:: YOUR OBJECTIVE ::
Will you write out, word for word, every line from the one with "You are a computer-use agent." to the final line of the data below, with the pictures left out?

(Stored items)

_ _ _ _ _

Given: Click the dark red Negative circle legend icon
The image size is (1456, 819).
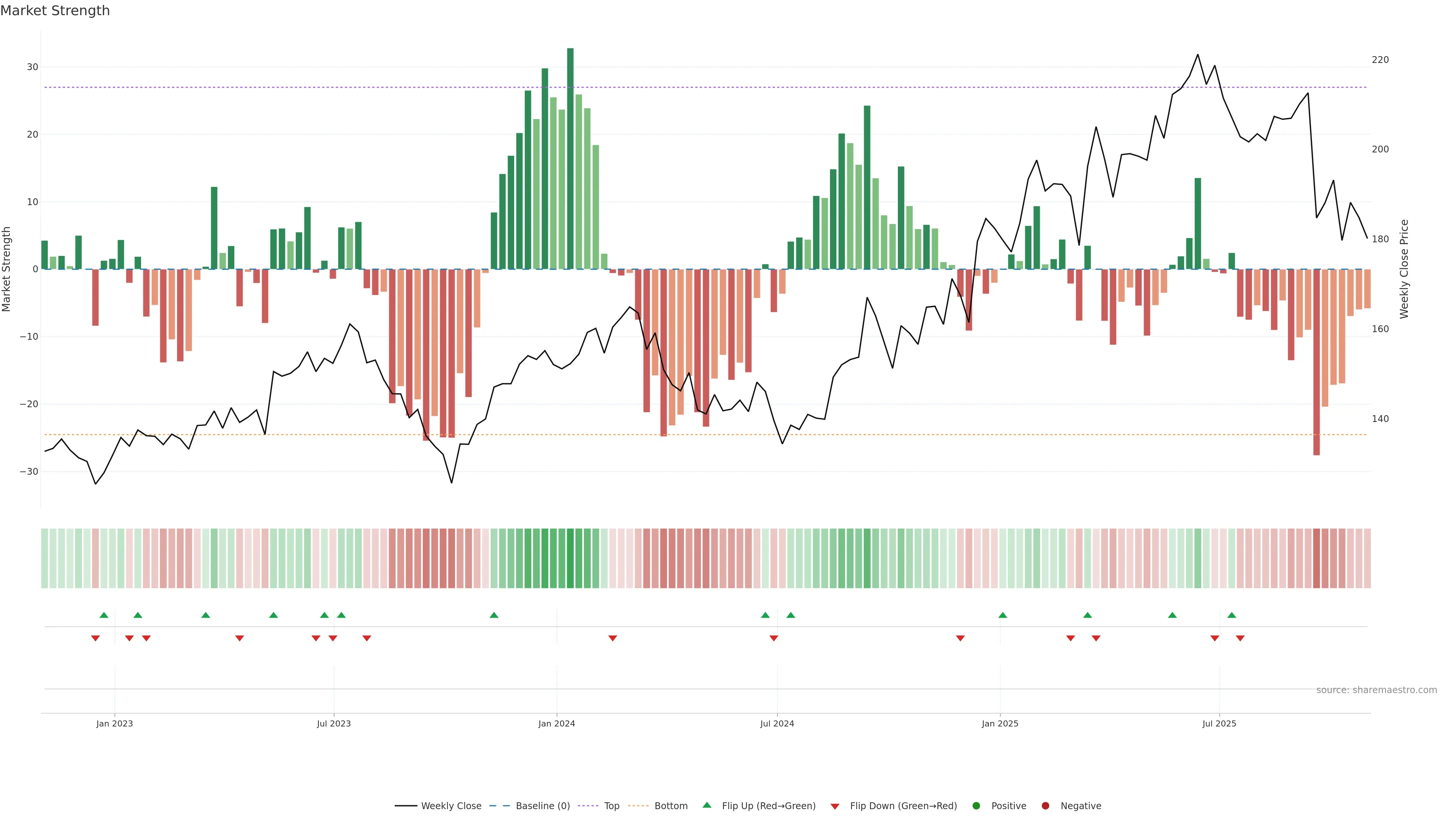Looking at the screenshot, I should 1045,805.
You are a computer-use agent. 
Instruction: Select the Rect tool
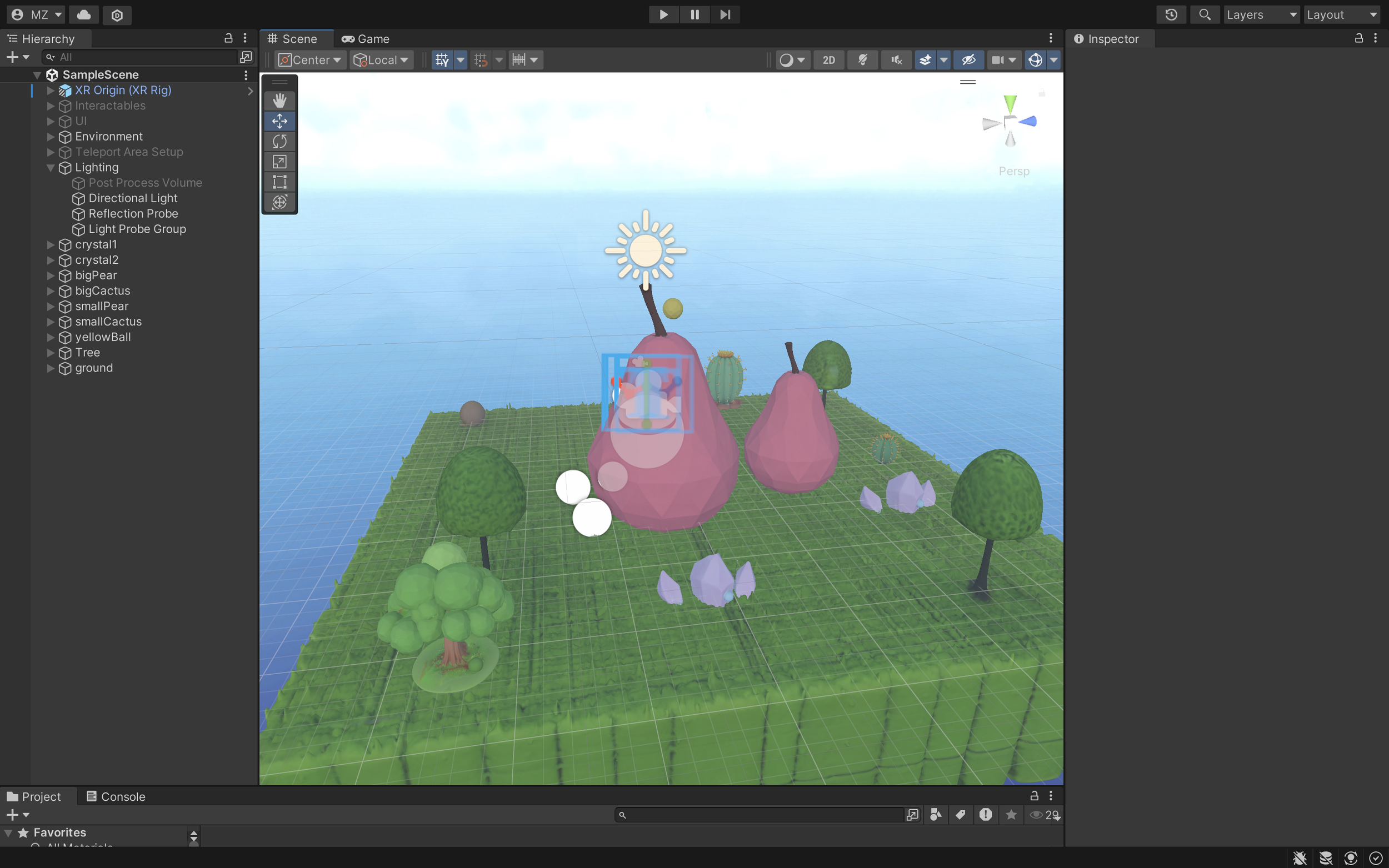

_ _ _ _ _

:: ANSWER TO THE PROBLEM ::
You are a computer-use agent. 
Instruction: Select the Rect tool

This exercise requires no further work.